Is it “conservative” or “liberal” to be concerned about public employees’ pensions that are devouring state budgets, leaving less and less left over for essential government services?
Usually that’s considered a “conservative” position, although it’s difficult for me to understand how liberals aren’t alarmed by that as well. Occasionally you come across a liberal or two who is. They include prominent California Democrats Willie Brown and Bill Lockyer. The latter said the pensions would “bankrupt” the state, and Brown astutely observed,
“The deal used to be that civil servants were paid less than private sector workers in exchange for an understanding that they had job security for life. But we politicians—pushed by our friends in labor—gradually expanded pay and benefits . . . while keeping the job protections and layering on incredibly generous retirement packages. . . . [A]t some point, someone is going to have to get honest about the fact.”
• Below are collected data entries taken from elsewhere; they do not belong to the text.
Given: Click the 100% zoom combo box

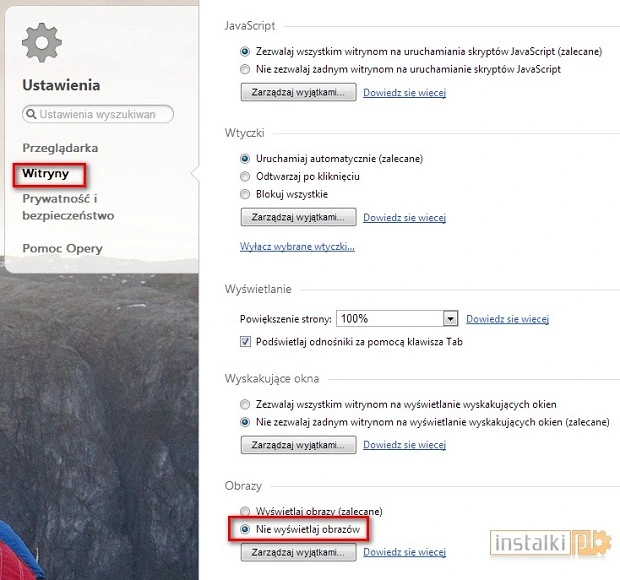Looking at the screenshot, I should [397, 319].
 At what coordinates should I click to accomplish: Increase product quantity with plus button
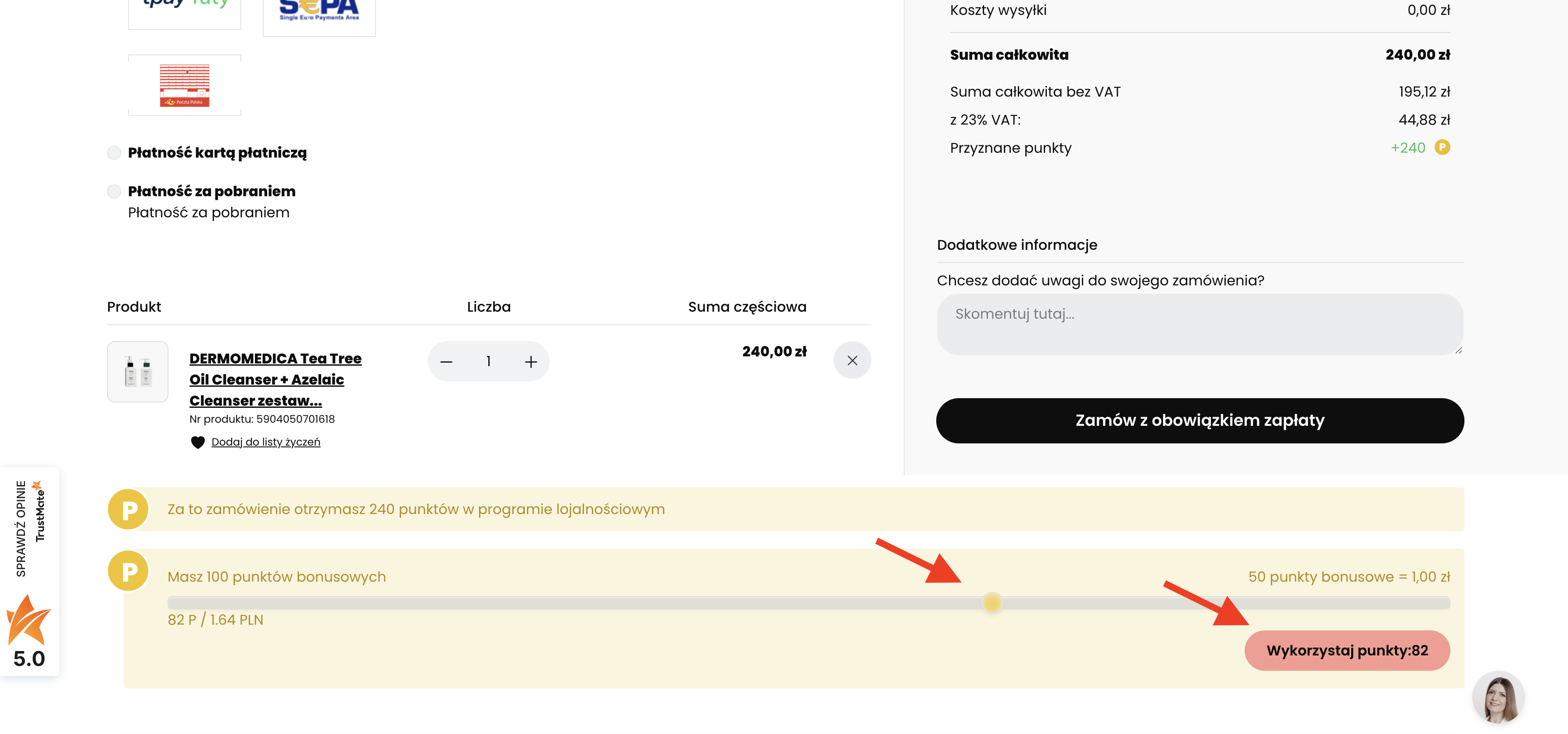(x=531, y=362)
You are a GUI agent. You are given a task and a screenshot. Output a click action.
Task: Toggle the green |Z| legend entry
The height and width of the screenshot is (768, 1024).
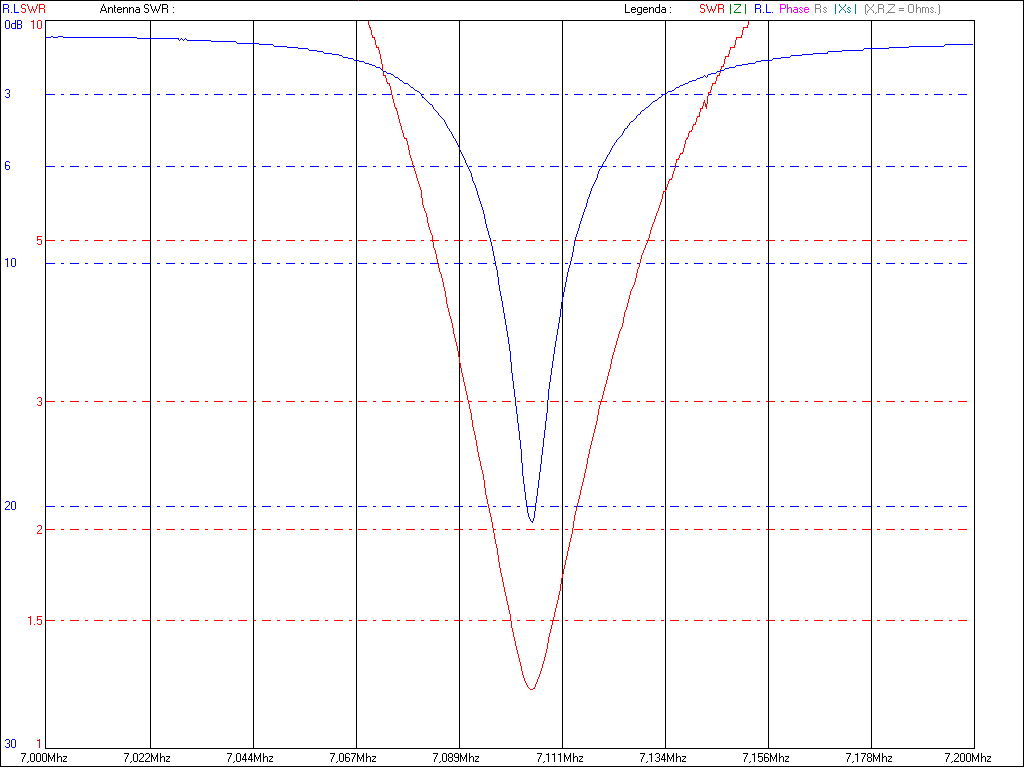click(737, 9)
But don’t get your hopes up. My bet is that not enough liberals will come around to, in Brown’s words, getting honest about the fact. (If they did, wouldn’t they then be considered sellouts to the conservative cause?)
Get this: Just in the past decade, California state pension costs skyrocketed 2,000 percent. That’s 20 fold! At the same time state revenues only went up a measly 24 percent. Many union workers can retire at the tender age of 50, with 90 percent of their pay, for life! 15,000 of them get more than $100,000 per year.
This year alone, reports Steven Greenhut, $3 billion has been diverted from other government services to pension costs.
You can call wanting to fix something like that “conservative”. But in my book it’s just common sense.